# [YOUR INSTRUCTIONS]
Extract every line of the listing below word for word, leaving the pictures out of your answer.

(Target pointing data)
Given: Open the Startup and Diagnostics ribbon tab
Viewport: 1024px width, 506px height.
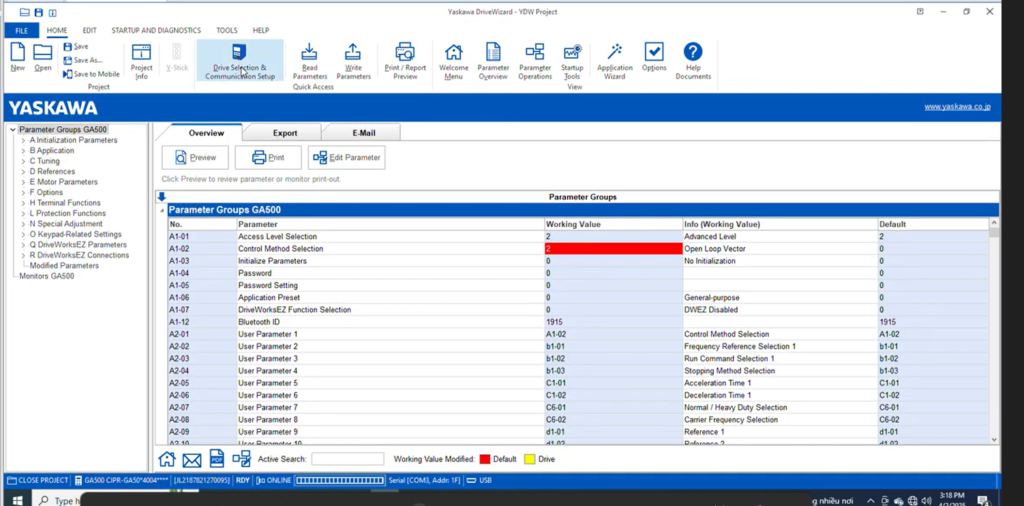Looking at the screenshot, I should tap(156, 31).
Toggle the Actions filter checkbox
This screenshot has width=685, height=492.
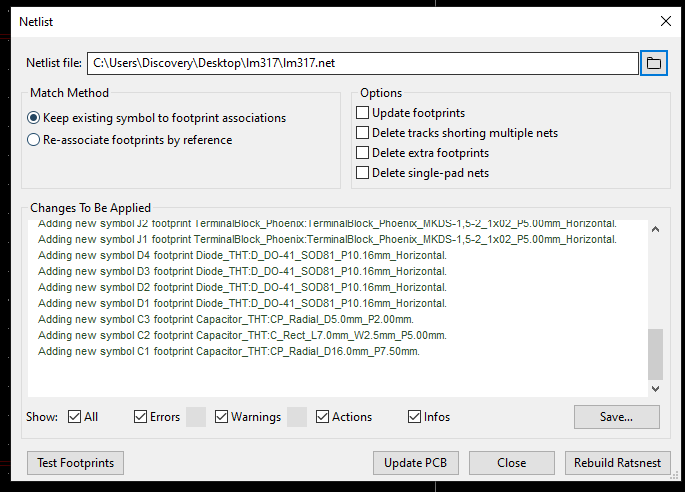(x=323, y=417)
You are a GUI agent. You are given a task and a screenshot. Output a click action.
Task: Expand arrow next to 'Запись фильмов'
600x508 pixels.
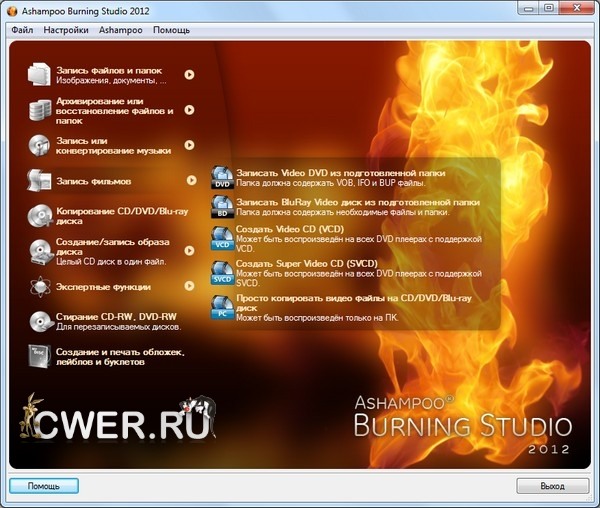coord(190,181)
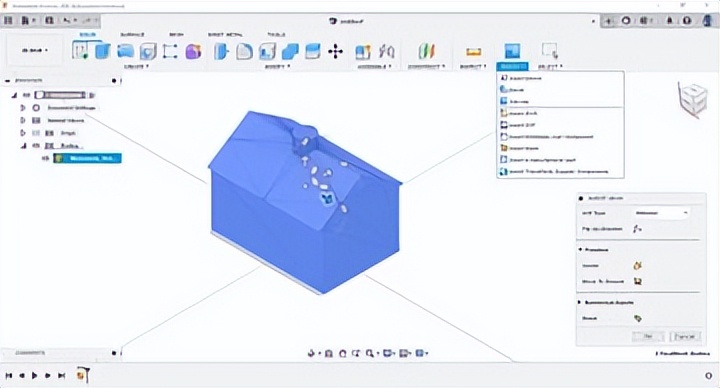The width and height of the screenshot is (720, 388).
Task: Click the OK button in the dialog
Action: [648, 337]
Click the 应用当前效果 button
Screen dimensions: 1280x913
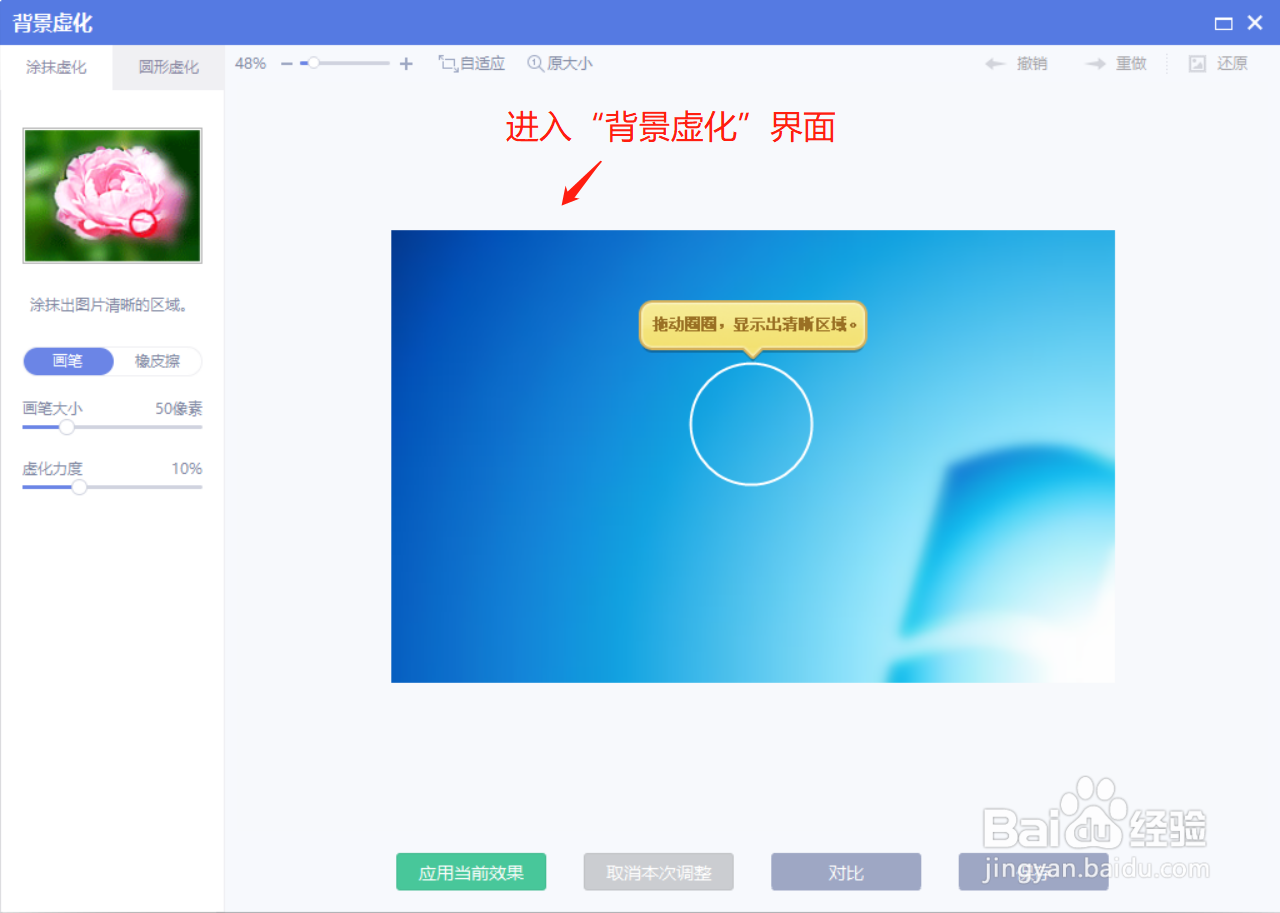point(471,871)
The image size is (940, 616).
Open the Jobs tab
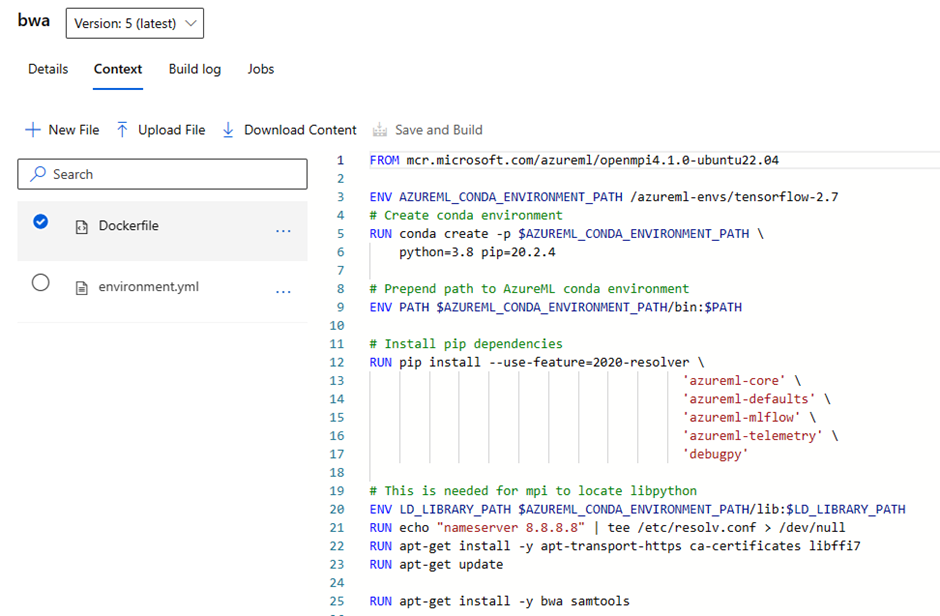(x=261, y=69)
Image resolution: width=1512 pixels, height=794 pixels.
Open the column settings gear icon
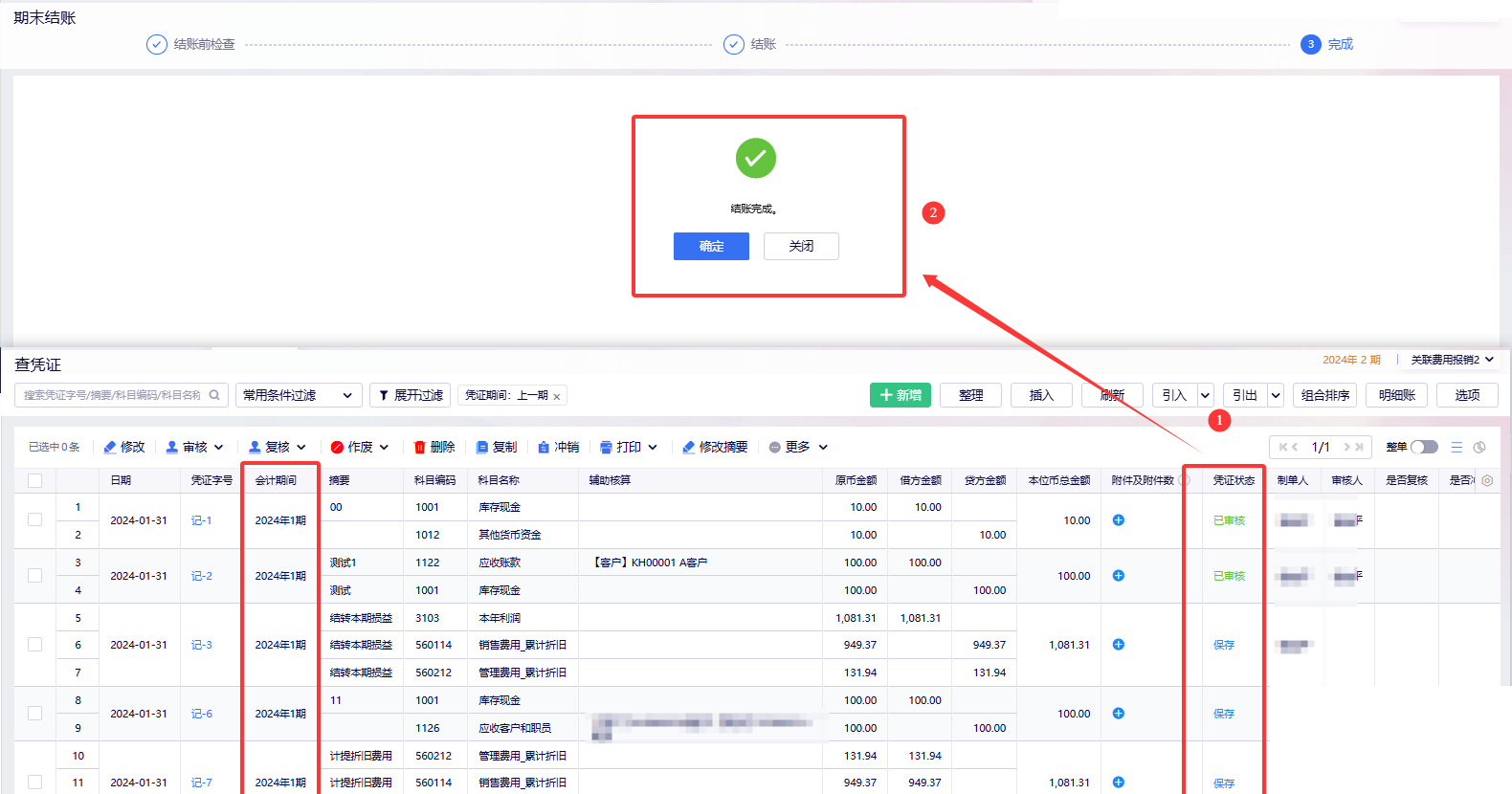click(x=1487, y=480)
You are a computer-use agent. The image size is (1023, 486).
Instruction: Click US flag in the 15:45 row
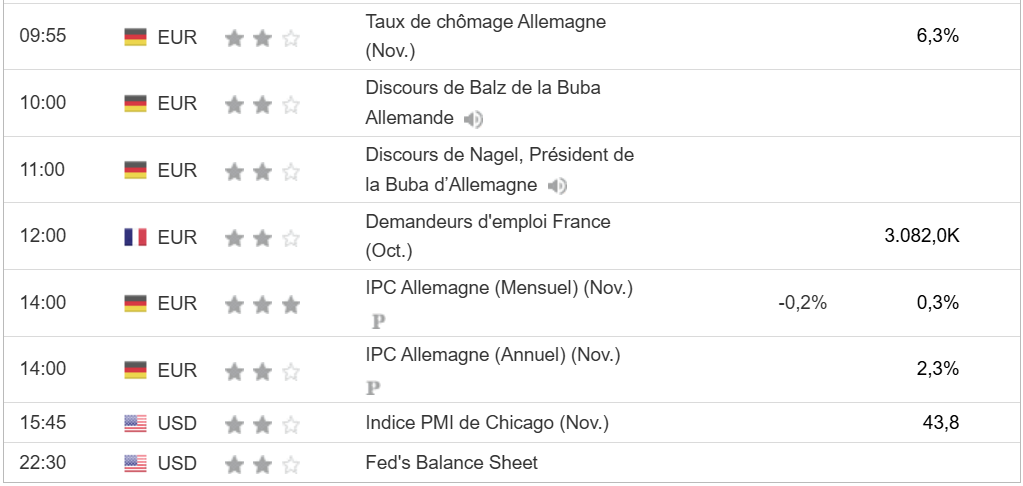click(x=135, y=423)
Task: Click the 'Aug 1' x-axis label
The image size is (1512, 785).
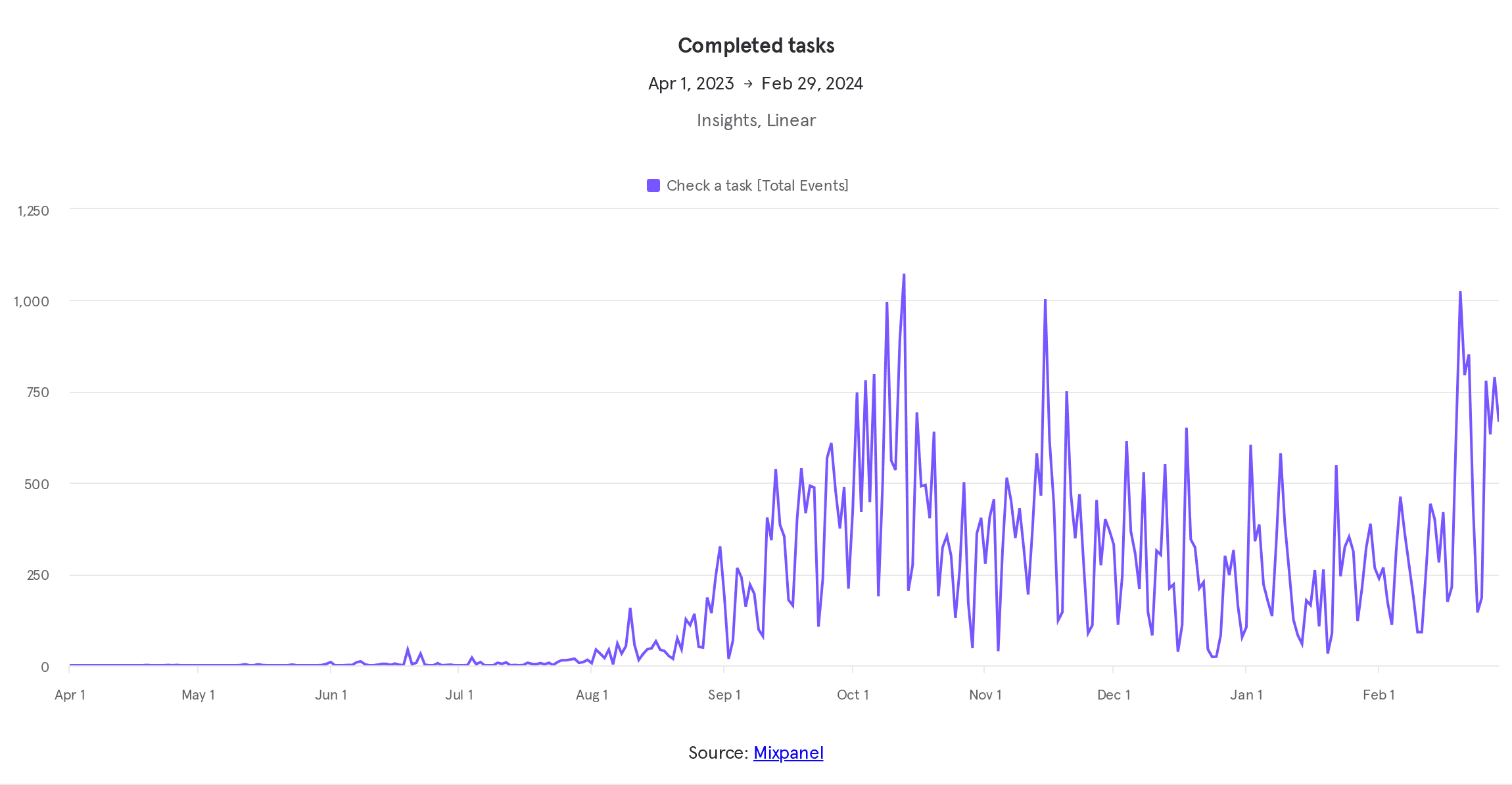Action: (592, 695)
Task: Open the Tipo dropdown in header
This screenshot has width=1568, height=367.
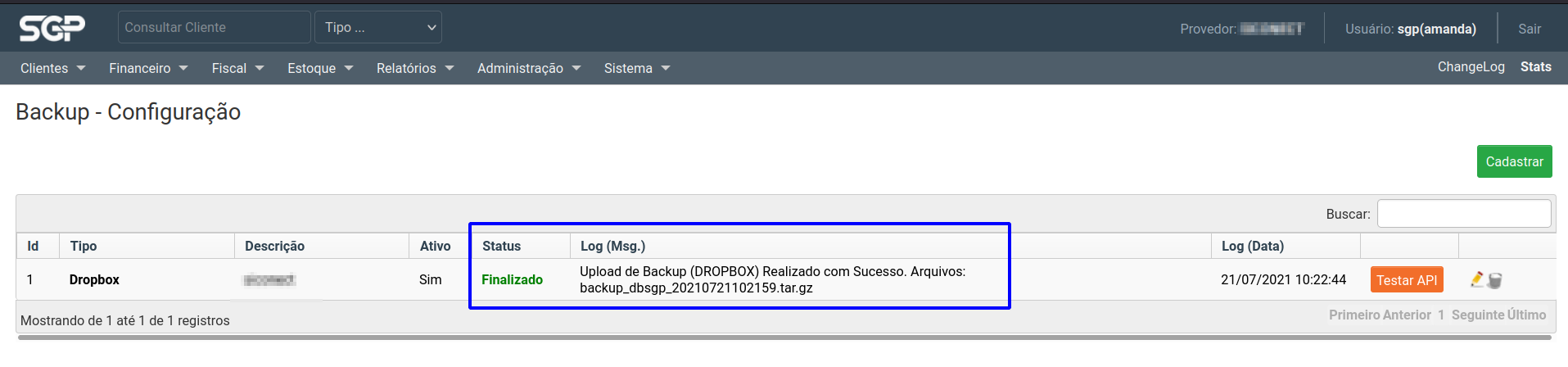Action: click(x=378, y=27)
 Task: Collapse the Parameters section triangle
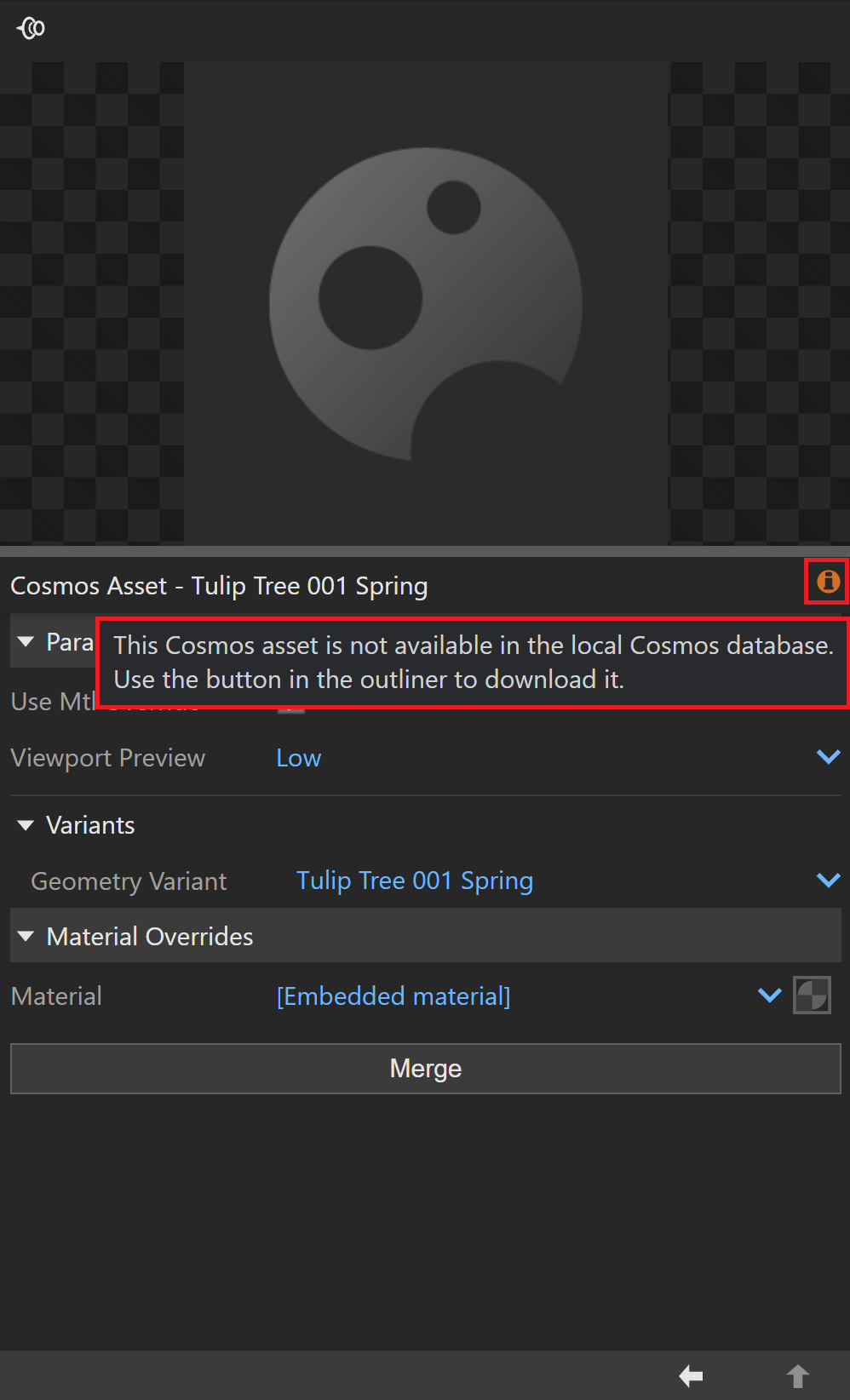click(26, 641)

# [EXERCISE OUTPUT]
Given: Open the Startup and Diagnostics ribbon tab
Viewport: 1024px width, 506px height.
Looking at the screenshot, I should tap(156, 31).
Toggle the Actions filter checkbox
This screenshot has width=685, height=492.
(x=323, y=417)
You are a GUI agent. You are given a task and a screenshot. Output a click action.
Task: Expand arrow next to 'Запись фильмов'
600x508 pixels.
coord(190,181)
The width and height of the screenshot is (720, 388).
Task: Click the OK button in the dialog
Action: [648, 337]
Click the 应用当前效果 button
Screen dimensions: 1280x913
point(471,871)
The image size is (940, 616).
Open the Jobs tab
(x=261, y=69)
Image resolution: width=1512 pixels, height=794 pixels.
Open the column settings gear icon
click(x=1487, y=480)
You are a computer-use agent. The image size is (1023, 486).
Instruction: Click US flag in the 15:45 row
click(x=135, y=423)
Task: Click the 'Aug 1' x-axis label
The image size is (1512, 785).
Action: (592, 695)
Task: Open the Tipo dropdown in header
This screenshot has width=1568, height=367.
Action: click(x=378, y=27)
 Task: Collapse the Parameters section triangle
click(26, 641)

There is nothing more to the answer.